(Data excerpts)
◆ ◆ ◆

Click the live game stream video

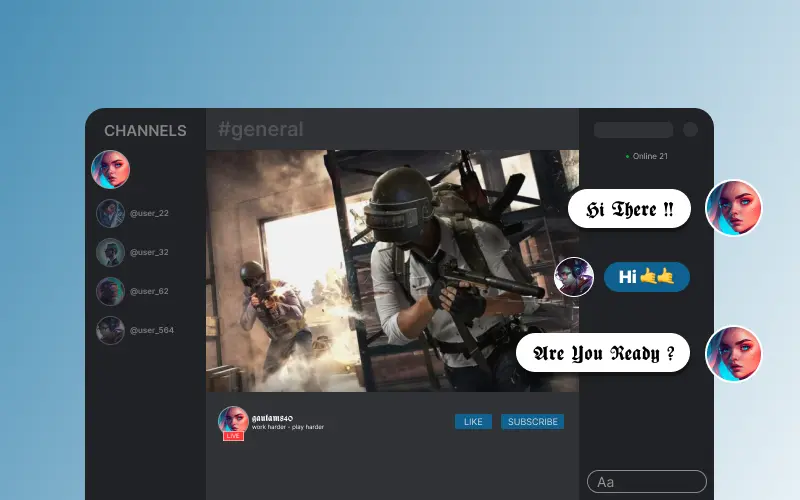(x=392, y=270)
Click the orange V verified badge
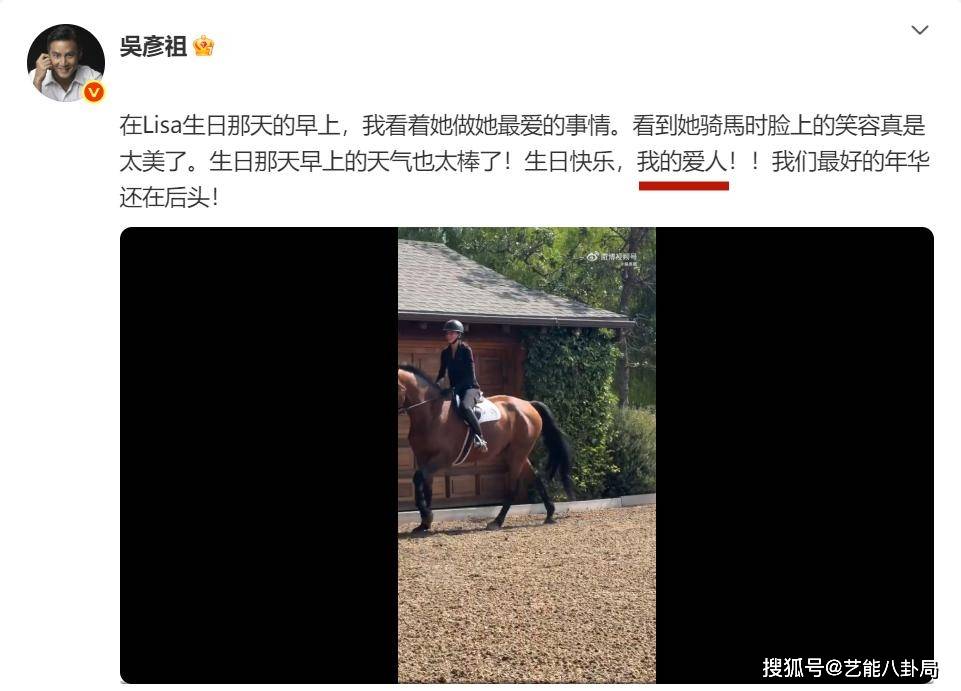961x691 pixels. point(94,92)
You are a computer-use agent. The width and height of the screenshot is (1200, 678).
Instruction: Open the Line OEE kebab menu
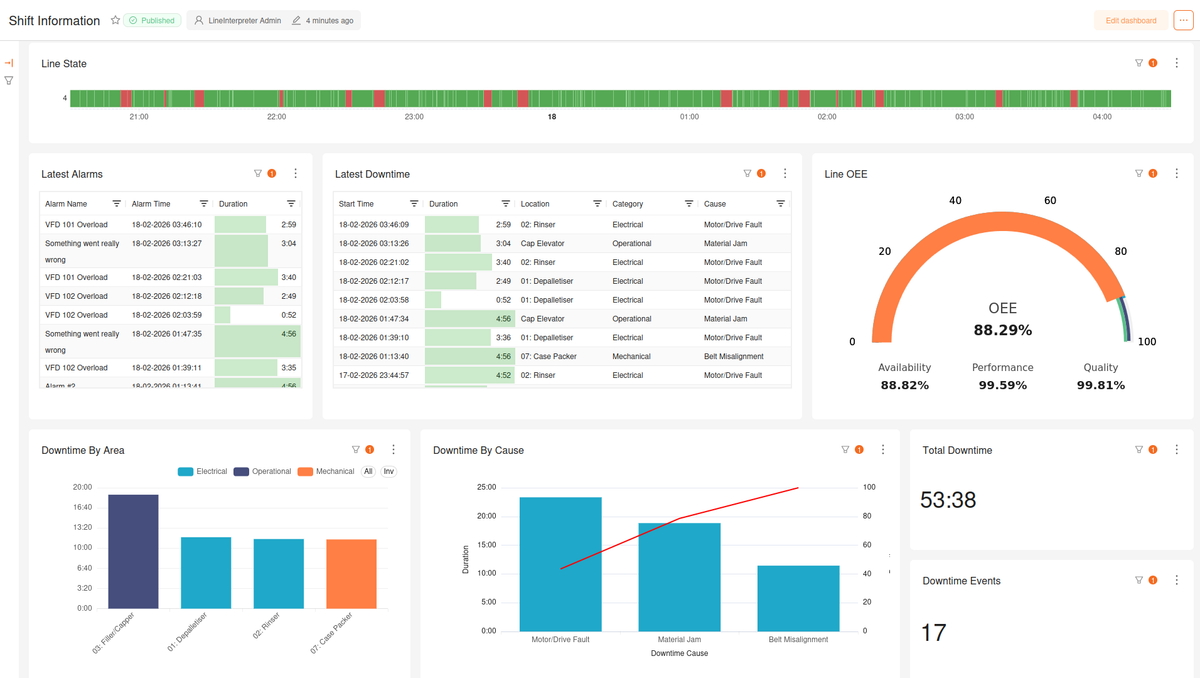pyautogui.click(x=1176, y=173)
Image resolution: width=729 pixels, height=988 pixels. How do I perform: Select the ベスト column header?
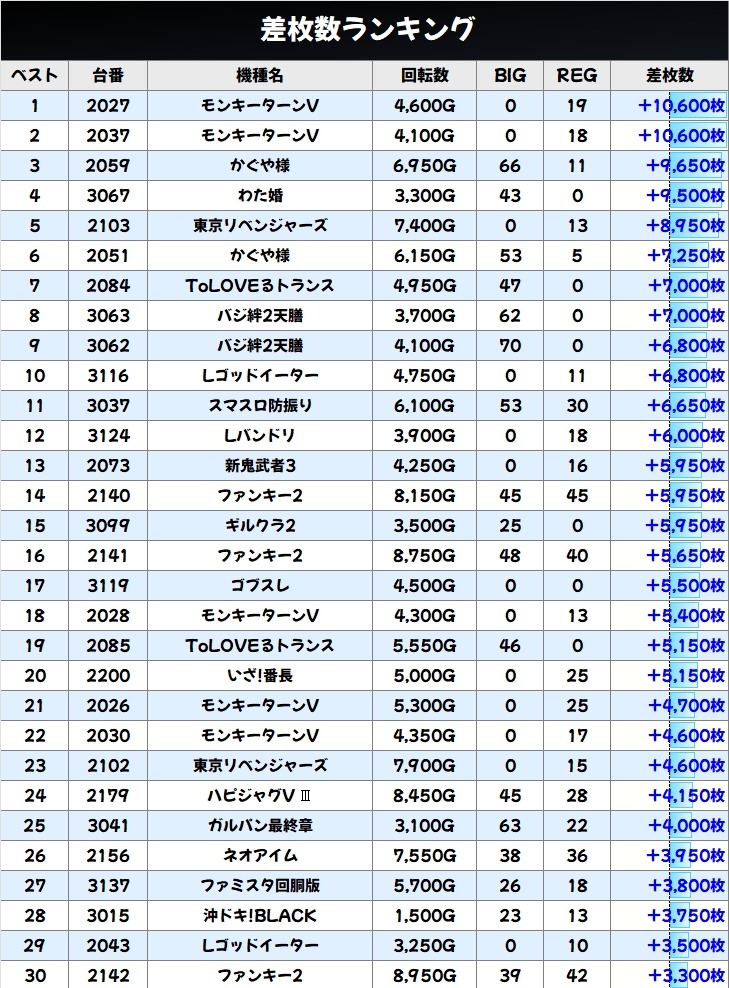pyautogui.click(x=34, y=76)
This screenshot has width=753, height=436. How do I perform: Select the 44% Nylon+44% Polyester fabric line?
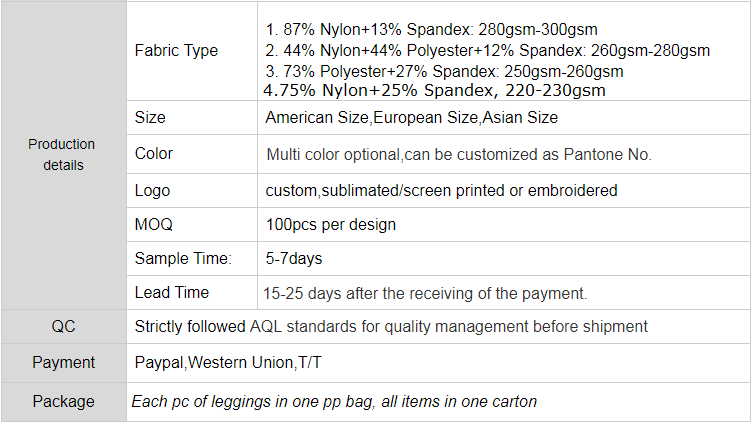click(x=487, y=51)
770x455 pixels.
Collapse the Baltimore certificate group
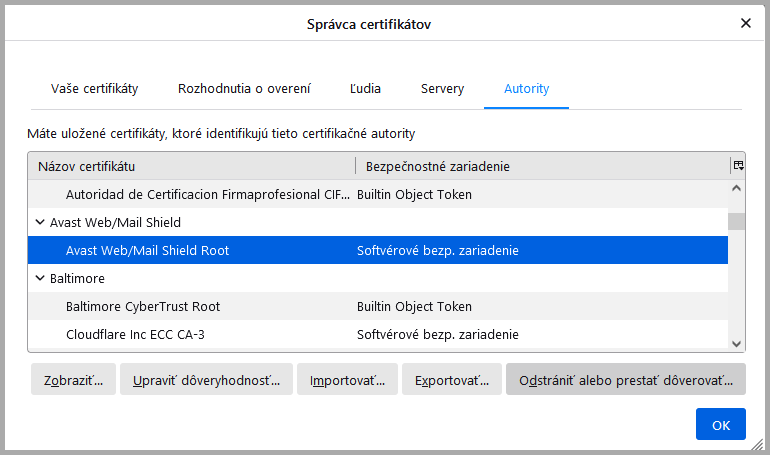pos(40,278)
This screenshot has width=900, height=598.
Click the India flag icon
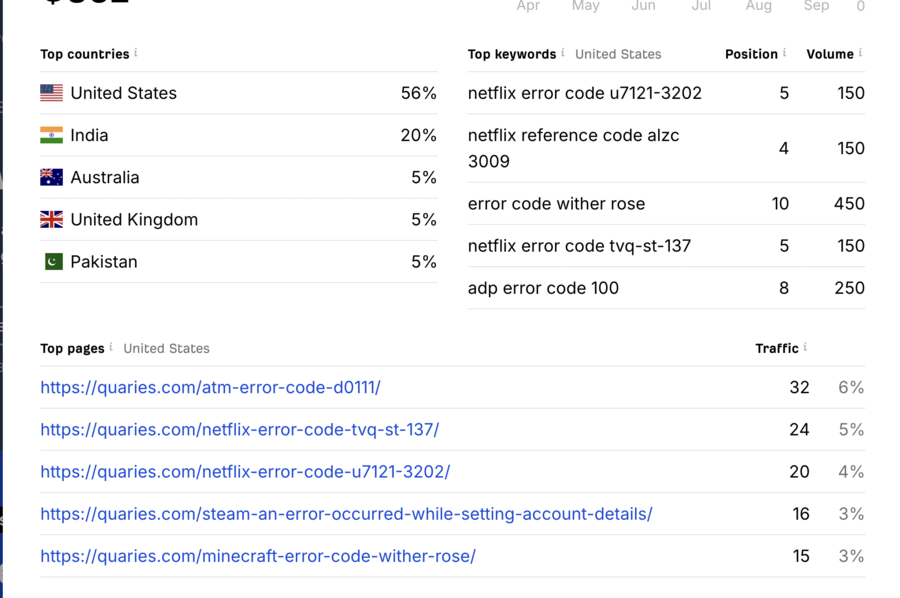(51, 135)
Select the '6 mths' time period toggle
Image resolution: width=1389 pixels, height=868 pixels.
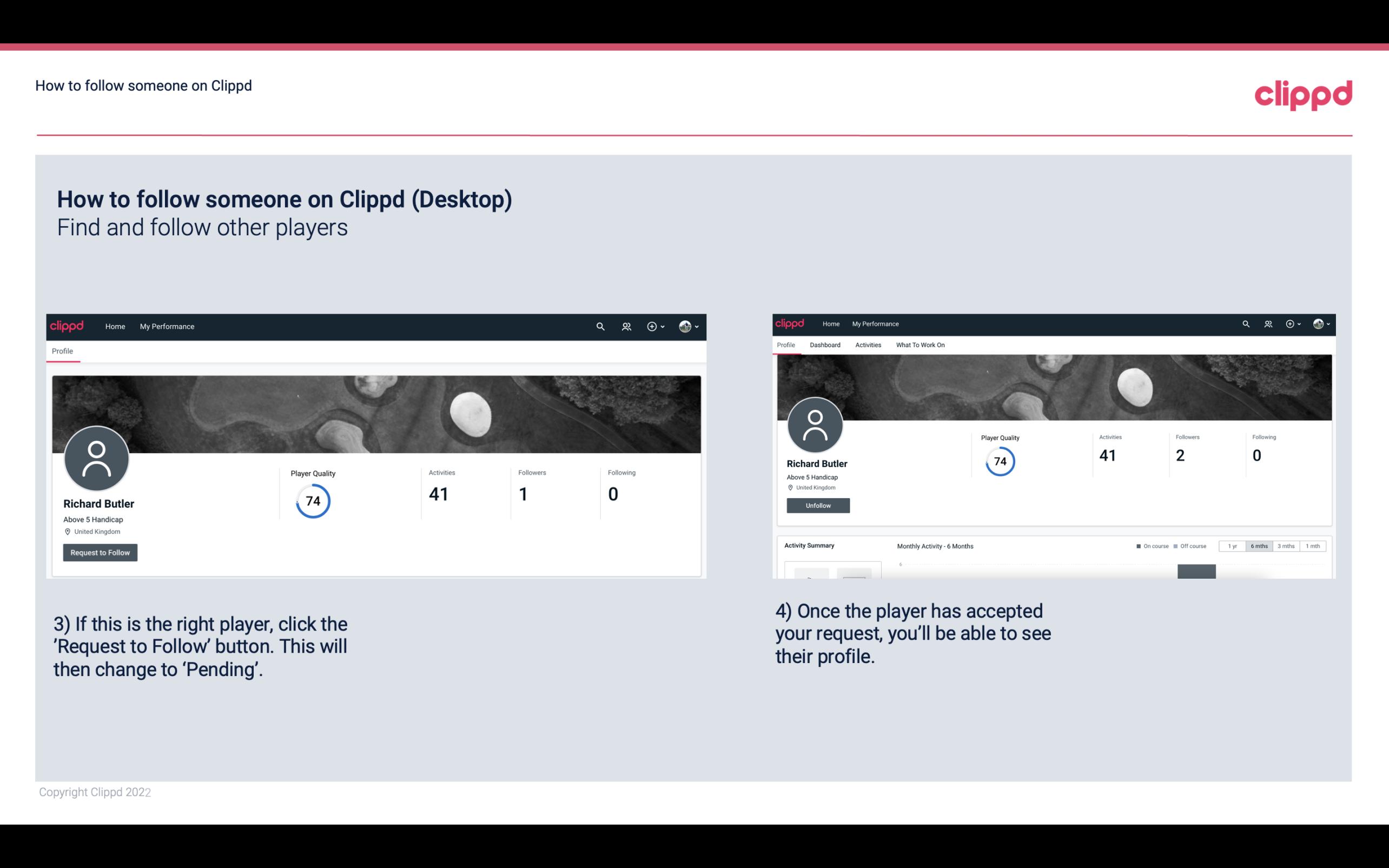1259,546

◆ ◆ ◆

#### [Exercise instructions]
Look above for the line containing "You are a computer-use"; output that line and all lines after it through the last one exactly, without the pictures.

#### [Answer for this exercise]
You are a computer-use agent. The width and height of the screenshot is (1200, 678).
Instruction: Open the Line OEE kebab menu
pyautogui.click(x=1176, y=173)
Image resolution: width=729 pixels, height=988 pixels. How do I perform: Select the ベスト column header?
pyautogui.click(x=34, y=76)
This screenshot has width=753, height=436. How do I perform: Select the 44% Nylon+44% Polyester fabric line?
click(x=487, y=51)
770x455 pixels.
Collapse the Baltimore certificate group
pos(40,278)
This screenshot has width=900, height=598.
Click the India flag icon
(51, 135)
Select the '6 mths' time period toggle
Image resolution: width=1389 pixels, height=868 pixels.
1259,546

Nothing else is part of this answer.